А Победа застала Шафхата Алиевича уже в польском городе Беднары. Ночь. Тишина. Усталый борттехник Ингильдиев в ту ночь вместе с ещё одним своим товарищем стояли в дозоре, охраняя место временного аэродрома. Один дежурил у пулемета, а второй, это был Шафхат, залег в траву с автоматом. Внезапно небо озарилось одинокой автоматной очередью. Стреляли со стороны их лагеря. Дозорные подпрыгнули на своих местах от неожиданности. Следом за автоматом затрещали пулеметы, причем все одновременно. Ночь превратилась в день. Земля задрожала от гула и шума заводящихся самолетов. «Да что случилось! – недоумевали дозорные.

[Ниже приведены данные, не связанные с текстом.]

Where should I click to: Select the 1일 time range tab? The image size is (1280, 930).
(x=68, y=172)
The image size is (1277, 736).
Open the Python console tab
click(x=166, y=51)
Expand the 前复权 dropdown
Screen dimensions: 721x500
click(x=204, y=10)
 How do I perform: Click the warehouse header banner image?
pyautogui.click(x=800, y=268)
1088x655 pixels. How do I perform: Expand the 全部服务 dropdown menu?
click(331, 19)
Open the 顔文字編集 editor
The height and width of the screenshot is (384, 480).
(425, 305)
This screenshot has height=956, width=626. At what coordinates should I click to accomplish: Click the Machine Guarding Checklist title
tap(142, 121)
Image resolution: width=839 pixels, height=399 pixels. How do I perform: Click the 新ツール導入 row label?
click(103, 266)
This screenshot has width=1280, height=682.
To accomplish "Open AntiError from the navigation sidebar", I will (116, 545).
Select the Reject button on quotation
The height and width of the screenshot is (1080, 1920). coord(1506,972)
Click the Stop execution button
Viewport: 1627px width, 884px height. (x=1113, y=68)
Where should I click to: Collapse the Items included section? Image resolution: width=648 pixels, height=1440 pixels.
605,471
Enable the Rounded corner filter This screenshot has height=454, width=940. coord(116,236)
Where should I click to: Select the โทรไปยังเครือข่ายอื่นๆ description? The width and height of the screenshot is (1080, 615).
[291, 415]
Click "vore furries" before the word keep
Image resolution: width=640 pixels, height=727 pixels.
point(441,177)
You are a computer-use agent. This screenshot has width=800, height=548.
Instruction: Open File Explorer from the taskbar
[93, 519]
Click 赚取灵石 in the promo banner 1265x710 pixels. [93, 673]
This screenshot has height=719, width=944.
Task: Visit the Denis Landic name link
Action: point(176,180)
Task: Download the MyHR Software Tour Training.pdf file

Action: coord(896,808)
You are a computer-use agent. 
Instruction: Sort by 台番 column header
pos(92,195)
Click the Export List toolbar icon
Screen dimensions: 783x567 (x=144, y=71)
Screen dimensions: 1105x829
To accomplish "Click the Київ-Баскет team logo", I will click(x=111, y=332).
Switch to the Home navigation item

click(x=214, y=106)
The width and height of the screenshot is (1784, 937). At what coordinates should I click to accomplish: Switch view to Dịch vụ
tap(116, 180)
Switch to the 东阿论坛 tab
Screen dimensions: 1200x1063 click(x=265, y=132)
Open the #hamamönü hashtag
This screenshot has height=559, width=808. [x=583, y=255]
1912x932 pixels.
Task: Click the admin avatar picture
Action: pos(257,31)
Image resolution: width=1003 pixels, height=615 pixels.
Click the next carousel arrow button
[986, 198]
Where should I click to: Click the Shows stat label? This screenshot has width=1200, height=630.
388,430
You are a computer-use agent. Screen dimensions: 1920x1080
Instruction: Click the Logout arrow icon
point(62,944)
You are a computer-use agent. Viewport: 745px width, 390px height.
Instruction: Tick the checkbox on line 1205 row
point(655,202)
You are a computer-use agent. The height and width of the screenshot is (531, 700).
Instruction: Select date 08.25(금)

“Победа! Победа! Победа!” – услышал Шафхат сквозь этот гам. Он побежал, не веря своим ушам, к стоянке. На щеках бойцов блестели слезы радости. Кто-то, задрав голову к небу, просто кричал. Другие обнимались, запрыгивая друг на друга, и падали, и снова поднимались. Стреляли в небо, смеялись, бессильно падали на землю и рыдали.
– Что было потом?
– Мы пошли пить пиво. Да, это проклятое немецкое вкусное пиво. Некоторые принципиально пили водку. В общем, мы все были такие пьяные и такие счастливые, что вы даже себе представить не можете. Душа пела, хотелось всех обнять. Хотелось разбежаться и долго-долго бежать. Хотелось… домой, в Гурьев, к отцу, к матери. Хотел увидеть брата. Но…
…Вернется Шафхат домой еще не скоро. Сначала – Чита.
– 22 июня 45-го, ровно через четыре года, я зашёл в свою казарму, откуда ушёл на войну. Там было пусто. Прошелся по коридору. И долго не мог выйти из этого домика. Слезы покатились по щекам. Из курсантов, ушедших защищать Родину, нас осталось шестеро. Другие погибли. Я помню их лица, они были хорошими товарищами, хорошими людьми.
…Мы простояли в Чите ещё неделю. А потом наши войска перебросили в Забайкалье. Советский Союз готовился к разгрому восточного союзника фашистской Германии – Японии. Я так и не успел повидать своих близких… Я не был дома целых семь лет…
В какой-то момент Шафхат Ингильдиев неожиданно замолчал. Потеряв нить своих воспоминаний, он сказал:
– Мне жаль, что я не смогу встретить столетие со дня Победы… Я бы очень хотел. Но я уже старик, а ты молода. Ты запомнишь мою просьбу? 9 мая 2045 года вспомни меня. Ничего не надо, просто вспомни, того, которого звали Шафхат Ингильдиев.